And while SeaMoney, the digital finance arm, is improving every quarter, it’s still far from making a major impact on the results and was conceived to largely depend on the company’s strength in retail. But as growth in one segment stalls, it’s hard to expect miracles in the other.
Sea has hit a wall and needs to reinvent its growth engine, Shopee, in this new reality or face stagnation that it might not have enough resources to get out of.
It’s clear that circumstances do not permit Sea to perform the best of its ability and like a struggling climber or diver, it could certainly use more oxygen now.
In the world of growth-obsessed digital business this oxygen is cheap money, which is used to rapidly conquer new markets, as was the case with Shopee in the previous few years.
During the pandemic frenzy, Sea would burn up to US$1 billion in losses per quarter, chasing market share in Southeast Asia, Latin America, and even Europe. Since then, it has withdrew from the latter and reduced its presence on the other side of the Pacific, keeping only the most promising markets in its portfolio.

***

◆ **WHAT IS REQUIRED**
Answer these questions using the text on Sea.
(a) What does the text call SeaMoney?
(b) What does the text identify as the "oxygen" in growth-obsessed digital business?
(c) Up to how much did Sea lose per quarter during the pandemic frenzy?
The entries come from a separate source and are unrelated to the text on Sea.

***

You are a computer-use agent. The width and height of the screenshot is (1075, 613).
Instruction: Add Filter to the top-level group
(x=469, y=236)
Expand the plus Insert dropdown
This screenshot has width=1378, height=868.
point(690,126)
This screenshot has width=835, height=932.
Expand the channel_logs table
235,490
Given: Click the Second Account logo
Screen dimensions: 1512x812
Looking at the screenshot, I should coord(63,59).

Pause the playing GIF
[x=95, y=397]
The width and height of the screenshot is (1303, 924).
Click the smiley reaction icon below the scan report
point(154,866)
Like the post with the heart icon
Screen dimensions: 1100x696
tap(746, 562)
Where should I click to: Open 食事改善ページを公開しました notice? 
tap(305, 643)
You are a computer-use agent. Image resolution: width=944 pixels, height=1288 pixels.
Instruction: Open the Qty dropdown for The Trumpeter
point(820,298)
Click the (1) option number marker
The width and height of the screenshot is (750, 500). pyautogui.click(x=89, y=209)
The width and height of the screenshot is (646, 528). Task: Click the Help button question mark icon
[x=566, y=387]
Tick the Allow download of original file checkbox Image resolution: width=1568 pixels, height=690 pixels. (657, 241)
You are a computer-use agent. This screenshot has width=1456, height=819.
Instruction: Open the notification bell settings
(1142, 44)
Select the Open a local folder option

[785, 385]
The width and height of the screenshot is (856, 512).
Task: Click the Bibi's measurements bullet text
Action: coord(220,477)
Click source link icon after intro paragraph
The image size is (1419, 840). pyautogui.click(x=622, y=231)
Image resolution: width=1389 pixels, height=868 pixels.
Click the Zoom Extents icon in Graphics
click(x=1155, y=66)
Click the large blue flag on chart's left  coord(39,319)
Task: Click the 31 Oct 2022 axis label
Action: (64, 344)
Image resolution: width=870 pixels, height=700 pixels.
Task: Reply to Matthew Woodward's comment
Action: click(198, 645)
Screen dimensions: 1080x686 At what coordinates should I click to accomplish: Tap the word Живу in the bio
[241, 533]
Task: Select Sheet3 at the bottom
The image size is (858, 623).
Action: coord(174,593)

***

◆ **RESPONSE TO THIS TASK**
(a) The digital finance arm.
(b) Cheap money.
(c) Up to US$1 billion.